Last fall, Alex Gibney, a documentary filmmaker who won an Academy Award in 2008 for an exposé of torture at a U.S. military base in Afghanistan, completed a film called “Park Avenue: Money, Power and the American Dream.” It was scheduled to air on PBS on November 12th. The movie had been produced independently, in part with support from the Gates Foundation. “Park Avenue” is a pointed exploration of the growing economic inequality in America and a meditation on the often self-justifying mind-set of “the one per cent.” As a narrative device, Gibney focusses on one of the most expensive apartment buildings in Manhattan — 740 Park Avenue — portraying it as an emblem of concentrated wealth and contrasting the lives of its inhabitants with those of poor people living at the other end of Park Avenue, in the Bronx.
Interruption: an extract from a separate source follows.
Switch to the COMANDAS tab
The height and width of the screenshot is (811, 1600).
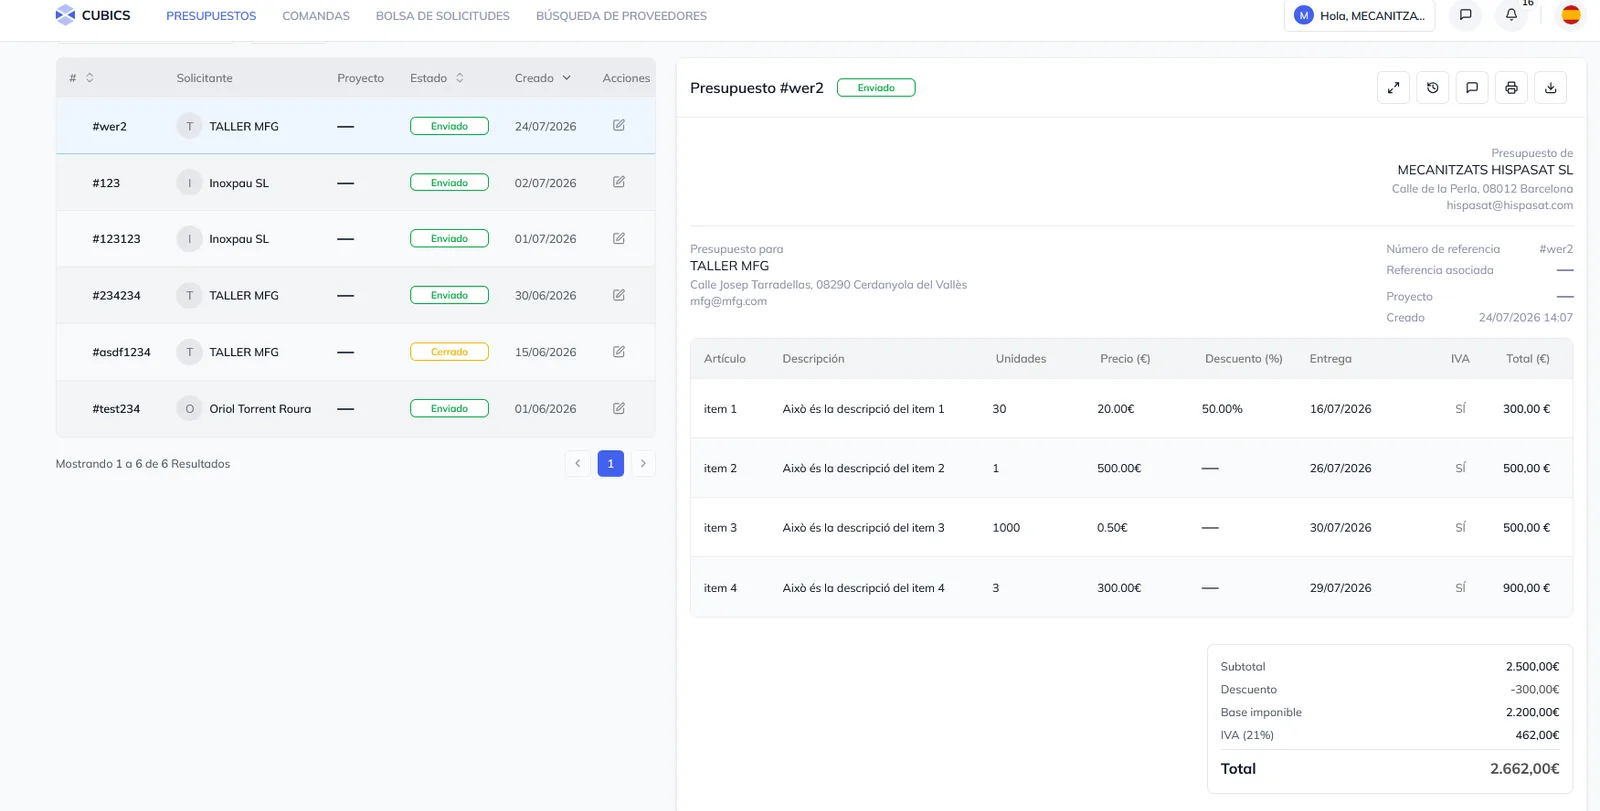316,16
Among the wealthiest residents of 740 Park is David Koch, the billionaire industrialist, who, with his brother Charles, owns Koch Industries, a huge energy-and-chemical conglomerate. The Koch brothers are known for their strongly conservative politics and for their efforts to finance a network of advocacy groups whose goal is to move the country to the right. David Koch is a major philanthropist, contributing to cultural and medical institutions that include Lincoln Center and New York-Presbyterian Hospital. In the nineteen-eighties, he began expanding his charitable contributions to the media, donating twenty-three million dollars to public television over the years. In 1997, he began serving as a trustee of Boston’s public-broadcasting operation, WGBH, and in 2006 he joined the board of New York’s public-television outlet, WNET. Recent news reports have suggested that the Koch brothers are considering buying eight daily newspapers owned by the Tribune Company, one of the country’s largest media empires, raising concerns that its publications — which include the Chicago Tribune and the Los Angeles Times — might slant news coverage to serve the interests of their new owners, either through executive mandates or through self-censorship. Clarence Page, a liberal Tribune columnist, recently said that the Kochs appeared intent on using a media company “as a vehicle for their political voice.”